Was bringt der neue Klimasprit?

Aber bringen diese Kraftstoffe wirklich etwas fürs Klima? Oder ist HVO100 wieder nur ein PR-Gag? Tatsächlich ist die CO2-Einsparung beachtlich, sagen Experten. Denn die in den Ölen enthaltenen Pflanzen haben zuvor schon CO2 aus der Atmosphäre gebunden, im Gegensatz zu den Rohmaterialien fossiler Kraftstoffe. „Die CO2-Ersparnis beträgt bis zu 80 Prozent“, sagt Andreas Menne, Abteilungsleiter für „Low Carbon Technologies“ am Fraunhofer-Institut für Umwelt-, Sicherheits- und Elektrotechnik in Oberhausen.

Hier allerdings beginnt schon das erste Problem: Wir Deutschen erzeugen gar nicht so viele Pflanzenöle, um daraus genug Diesel-Ersatz für alle herstellen zu können. „So wahnsinnig viel ist das nicht“, sagt Menne zur Verfügbarkeit. Zwar werden Bio-Kraftstoffe stellenweise bereits in industriellem Maßstab hergestellt, wie das Bundesverkehrsministerium betont, und auch Branchenverbände weisen auf neue Produktionsstätten hin, die jetzt in ganz Europa entstehen. „Eine etwa 25-prozentige Steigerung der nachhaltigen Biokraftstoffmenge gegenüber dem Höchstwert der letzten Jahre ist möglich“, heißt es von Seiten des Bundesverbands Bioenergie (BBE).

Aber der Bestand an Altspeiseölen und sonstigen Rohstoffen ist äußerst begrenzt. Oder anders formuliert: Wir Deutschen müssten noch viel mehr Fritten essen. Bereits vor HVO100 wurden die pflanzlichen Reste nämlich beinahe vollständig in der Kraftstoff-Herstellung verwendet, nämlich als Beimischung für Dieselsorten wie B7 oder B10. Wenn diese Reste jetzt in HVO100 wandern, bliebe für die Beimischung weniger übrig. Bereits jetzt importieren Deutschland und Europa große Mengen der Reste aus dem Ausland – vor allem Asien. Das Fett im Tank stammt also meist von der Frühlingsrolle, nicht von der heimischen Fritte.

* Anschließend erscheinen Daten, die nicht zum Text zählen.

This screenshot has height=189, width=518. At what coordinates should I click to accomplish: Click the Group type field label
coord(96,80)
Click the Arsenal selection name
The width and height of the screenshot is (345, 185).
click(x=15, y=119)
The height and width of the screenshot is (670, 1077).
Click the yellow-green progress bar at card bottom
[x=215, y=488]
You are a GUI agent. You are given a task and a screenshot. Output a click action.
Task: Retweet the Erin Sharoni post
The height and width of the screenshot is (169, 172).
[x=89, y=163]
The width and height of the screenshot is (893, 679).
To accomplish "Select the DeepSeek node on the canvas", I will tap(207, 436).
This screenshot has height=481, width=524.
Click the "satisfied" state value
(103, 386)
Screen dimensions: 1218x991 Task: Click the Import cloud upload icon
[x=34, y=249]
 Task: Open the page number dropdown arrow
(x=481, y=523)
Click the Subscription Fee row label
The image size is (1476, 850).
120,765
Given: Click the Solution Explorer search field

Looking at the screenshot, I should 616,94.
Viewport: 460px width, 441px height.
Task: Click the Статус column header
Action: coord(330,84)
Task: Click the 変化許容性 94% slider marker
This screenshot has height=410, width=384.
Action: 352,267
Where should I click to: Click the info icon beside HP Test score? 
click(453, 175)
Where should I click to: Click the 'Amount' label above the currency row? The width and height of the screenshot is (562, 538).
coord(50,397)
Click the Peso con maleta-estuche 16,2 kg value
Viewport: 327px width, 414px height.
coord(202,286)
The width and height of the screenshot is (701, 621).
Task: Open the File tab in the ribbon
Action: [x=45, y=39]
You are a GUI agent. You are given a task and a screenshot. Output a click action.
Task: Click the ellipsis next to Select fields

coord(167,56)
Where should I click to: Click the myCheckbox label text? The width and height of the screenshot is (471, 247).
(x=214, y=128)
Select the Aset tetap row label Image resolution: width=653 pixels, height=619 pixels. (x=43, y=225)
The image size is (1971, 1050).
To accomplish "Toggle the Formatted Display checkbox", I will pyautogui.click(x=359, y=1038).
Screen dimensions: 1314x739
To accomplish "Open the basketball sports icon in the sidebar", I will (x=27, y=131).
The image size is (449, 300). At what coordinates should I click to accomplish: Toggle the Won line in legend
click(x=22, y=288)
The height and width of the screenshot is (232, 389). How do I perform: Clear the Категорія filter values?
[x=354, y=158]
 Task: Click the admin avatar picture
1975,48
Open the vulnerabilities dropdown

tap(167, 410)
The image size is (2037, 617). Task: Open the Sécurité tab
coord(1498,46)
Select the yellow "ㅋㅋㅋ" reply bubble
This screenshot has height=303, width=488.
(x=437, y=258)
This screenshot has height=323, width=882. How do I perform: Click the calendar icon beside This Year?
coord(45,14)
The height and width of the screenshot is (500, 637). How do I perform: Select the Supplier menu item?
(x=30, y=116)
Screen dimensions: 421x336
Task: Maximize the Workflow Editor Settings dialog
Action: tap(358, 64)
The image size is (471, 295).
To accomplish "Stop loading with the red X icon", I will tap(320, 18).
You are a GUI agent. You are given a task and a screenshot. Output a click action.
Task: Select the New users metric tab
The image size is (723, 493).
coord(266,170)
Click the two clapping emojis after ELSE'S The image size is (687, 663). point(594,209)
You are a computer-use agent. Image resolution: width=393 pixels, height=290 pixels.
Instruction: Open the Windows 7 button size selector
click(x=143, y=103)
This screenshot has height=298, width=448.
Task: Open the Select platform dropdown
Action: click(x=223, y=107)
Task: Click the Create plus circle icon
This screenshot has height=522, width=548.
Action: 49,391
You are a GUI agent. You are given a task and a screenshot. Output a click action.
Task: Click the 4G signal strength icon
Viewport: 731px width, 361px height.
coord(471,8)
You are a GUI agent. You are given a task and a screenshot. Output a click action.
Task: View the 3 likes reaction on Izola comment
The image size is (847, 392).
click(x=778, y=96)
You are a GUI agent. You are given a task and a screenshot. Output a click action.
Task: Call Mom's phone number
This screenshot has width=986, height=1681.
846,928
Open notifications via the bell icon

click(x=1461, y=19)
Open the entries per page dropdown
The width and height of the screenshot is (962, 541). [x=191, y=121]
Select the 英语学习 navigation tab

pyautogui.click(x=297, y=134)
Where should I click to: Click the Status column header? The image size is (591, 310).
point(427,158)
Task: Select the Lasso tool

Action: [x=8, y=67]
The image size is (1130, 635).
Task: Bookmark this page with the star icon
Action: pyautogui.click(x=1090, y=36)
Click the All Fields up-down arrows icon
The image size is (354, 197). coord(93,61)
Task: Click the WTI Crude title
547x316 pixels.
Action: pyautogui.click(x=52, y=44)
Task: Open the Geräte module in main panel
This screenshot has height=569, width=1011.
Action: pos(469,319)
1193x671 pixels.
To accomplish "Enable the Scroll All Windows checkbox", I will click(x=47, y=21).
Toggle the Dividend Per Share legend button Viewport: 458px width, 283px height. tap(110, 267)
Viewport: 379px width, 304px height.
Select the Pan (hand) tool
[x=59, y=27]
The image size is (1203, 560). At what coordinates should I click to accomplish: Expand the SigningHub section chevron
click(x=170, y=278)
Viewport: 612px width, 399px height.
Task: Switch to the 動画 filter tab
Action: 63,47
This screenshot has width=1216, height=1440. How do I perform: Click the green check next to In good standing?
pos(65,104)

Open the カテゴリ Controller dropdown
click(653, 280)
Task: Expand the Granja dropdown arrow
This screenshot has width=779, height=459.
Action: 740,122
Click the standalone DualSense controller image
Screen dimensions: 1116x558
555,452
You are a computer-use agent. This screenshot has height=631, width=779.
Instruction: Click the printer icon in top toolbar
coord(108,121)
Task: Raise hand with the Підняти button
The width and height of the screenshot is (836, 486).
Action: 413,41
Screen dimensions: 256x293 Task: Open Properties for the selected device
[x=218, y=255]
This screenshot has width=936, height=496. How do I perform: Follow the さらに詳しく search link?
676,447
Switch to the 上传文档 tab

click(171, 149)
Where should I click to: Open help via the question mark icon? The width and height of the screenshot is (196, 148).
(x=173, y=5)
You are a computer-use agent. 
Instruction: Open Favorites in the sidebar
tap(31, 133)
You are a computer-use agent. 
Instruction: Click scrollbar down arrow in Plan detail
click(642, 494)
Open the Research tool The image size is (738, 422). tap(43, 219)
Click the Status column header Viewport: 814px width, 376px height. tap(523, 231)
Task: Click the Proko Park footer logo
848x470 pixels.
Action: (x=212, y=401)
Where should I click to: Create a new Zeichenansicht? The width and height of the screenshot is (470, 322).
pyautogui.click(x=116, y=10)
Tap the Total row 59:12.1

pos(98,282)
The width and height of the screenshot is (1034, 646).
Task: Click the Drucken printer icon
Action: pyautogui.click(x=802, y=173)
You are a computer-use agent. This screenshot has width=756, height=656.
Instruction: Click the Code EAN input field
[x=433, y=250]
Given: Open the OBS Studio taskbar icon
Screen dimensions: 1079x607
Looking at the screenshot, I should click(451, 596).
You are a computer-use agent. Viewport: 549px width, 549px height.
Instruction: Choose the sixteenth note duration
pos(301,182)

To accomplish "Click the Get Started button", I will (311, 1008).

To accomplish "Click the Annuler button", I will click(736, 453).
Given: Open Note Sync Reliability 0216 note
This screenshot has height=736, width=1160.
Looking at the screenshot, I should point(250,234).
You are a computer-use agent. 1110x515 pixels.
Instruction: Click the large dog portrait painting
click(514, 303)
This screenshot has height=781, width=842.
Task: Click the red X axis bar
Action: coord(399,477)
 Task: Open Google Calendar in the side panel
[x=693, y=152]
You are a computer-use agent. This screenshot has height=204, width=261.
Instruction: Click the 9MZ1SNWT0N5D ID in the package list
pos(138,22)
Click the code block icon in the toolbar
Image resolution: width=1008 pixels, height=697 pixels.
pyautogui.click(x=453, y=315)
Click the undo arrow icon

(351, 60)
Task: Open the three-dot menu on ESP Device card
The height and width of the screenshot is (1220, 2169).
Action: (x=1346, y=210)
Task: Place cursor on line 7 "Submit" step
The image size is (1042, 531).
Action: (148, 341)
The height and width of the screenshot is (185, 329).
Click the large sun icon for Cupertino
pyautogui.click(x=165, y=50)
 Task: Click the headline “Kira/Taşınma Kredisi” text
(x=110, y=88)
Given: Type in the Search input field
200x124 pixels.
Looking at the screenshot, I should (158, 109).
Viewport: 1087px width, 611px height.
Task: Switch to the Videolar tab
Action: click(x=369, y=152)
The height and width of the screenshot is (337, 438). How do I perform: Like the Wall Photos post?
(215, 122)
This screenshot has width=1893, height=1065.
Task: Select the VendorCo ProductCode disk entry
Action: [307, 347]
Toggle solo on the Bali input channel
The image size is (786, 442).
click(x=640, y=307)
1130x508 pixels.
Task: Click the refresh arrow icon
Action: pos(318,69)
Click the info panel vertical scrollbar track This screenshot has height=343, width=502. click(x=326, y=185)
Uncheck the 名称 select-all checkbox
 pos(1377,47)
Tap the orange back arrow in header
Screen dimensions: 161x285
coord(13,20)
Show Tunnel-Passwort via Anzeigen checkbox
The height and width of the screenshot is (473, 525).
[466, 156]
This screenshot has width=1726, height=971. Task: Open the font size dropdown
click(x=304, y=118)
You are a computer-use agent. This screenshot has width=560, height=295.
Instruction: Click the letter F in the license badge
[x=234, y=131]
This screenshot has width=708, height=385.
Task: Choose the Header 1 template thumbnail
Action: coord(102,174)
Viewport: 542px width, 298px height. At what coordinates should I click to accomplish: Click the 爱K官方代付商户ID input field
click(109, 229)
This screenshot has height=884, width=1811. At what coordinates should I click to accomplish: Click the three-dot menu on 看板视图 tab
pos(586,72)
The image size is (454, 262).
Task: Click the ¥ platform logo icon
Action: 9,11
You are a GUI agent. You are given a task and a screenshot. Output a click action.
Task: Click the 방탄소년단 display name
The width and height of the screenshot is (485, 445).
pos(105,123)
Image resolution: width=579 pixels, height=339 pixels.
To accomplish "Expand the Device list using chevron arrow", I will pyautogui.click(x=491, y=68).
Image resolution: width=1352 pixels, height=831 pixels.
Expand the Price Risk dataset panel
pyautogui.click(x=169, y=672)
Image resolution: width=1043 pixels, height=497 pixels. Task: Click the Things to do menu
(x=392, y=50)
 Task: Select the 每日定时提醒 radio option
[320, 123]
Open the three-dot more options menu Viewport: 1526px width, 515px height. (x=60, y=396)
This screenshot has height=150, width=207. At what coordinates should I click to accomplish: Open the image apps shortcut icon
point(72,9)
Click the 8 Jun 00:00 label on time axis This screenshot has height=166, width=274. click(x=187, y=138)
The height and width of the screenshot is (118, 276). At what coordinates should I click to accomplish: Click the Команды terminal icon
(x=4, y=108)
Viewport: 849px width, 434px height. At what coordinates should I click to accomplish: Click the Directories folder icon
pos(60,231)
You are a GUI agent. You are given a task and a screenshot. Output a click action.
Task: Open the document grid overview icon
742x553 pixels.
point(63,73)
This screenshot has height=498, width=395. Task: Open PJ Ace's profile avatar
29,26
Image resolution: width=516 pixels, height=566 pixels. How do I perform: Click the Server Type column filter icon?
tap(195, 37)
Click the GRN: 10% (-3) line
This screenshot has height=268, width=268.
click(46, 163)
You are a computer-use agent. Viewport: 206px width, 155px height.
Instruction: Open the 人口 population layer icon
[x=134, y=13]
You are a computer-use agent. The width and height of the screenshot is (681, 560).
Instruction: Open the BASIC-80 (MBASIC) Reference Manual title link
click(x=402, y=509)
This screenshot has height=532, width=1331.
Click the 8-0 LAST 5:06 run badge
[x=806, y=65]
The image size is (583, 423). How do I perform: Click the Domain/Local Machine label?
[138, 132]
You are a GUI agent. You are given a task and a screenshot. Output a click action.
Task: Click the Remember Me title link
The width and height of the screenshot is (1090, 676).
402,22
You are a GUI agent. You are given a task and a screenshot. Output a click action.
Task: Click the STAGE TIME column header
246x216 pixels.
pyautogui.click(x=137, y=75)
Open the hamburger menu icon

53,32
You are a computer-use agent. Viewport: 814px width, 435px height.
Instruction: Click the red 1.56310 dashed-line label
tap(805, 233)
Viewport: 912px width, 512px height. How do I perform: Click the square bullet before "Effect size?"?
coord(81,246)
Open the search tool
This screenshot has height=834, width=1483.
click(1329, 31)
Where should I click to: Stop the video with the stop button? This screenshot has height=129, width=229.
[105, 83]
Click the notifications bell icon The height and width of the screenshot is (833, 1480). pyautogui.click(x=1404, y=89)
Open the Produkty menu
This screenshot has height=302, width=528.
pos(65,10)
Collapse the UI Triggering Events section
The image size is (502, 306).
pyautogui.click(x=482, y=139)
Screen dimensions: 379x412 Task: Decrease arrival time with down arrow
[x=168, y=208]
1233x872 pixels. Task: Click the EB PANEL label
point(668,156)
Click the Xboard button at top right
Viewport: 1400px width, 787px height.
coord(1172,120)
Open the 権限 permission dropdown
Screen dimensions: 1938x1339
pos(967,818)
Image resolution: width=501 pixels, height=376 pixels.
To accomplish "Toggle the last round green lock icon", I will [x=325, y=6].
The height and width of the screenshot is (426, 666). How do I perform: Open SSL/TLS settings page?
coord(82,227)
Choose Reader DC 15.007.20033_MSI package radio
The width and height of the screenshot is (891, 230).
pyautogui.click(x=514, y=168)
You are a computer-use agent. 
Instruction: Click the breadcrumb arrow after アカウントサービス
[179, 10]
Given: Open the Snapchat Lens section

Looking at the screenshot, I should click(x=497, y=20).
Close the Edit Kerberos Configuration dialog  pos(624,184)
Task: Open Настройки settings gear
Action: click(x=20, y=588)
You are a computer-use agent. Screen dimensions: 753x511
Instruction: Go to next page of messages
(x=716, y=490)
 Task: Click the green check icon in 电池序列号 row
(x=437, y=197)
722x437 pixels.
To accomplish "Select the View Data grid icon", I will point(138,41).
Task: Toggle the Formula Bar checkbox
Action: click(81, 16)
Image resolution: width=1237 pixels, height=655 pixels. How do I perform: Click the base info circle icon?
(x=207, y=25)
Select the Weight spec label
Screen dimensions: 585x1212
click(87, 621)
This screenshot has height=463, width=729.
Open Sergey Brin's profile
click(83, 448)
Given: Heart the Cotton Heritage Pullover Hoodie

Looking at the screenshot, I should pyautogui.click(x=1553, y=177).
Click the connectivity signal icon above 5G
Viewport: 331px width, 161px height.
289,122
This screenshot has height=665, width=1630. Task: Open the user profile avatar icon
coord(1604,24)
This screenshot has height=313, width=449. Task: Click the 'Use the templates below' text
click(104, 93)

Öl für Klimasprit kommt aus China

„Also eigentlich hätte man gerne Palmöl“, erklärt Menne, weil sich das am besten zur Herstellung von Bio-Kraftstoffen eigne. „Zumindest für die Kraftstoffherstellung ist das in Europa aber nicht mehr zugelassen. Daher nimmt man gerne den Umweg, dass man sogenanntes ‘Used Cooking Oil’ nimmt, dieses kauft man auch auf dem asiatischen Markt, zum Beispiel China. Und die liefern das Öl dann in großen Schiffen zu uns.” Diese Öle enthalten zwar logischerweise auch Palmöl – das allerdings zur Lebensmittelzubereitung angebaut wurde und nicht extra für den europäischen Diesel-Hunger. “Das stellen Umweltorganisationen manchmal ein bisschen falsch dar”, sagt Menne. „Die Kraftstoffherstellung ist dann nur die Zweitverwertung.”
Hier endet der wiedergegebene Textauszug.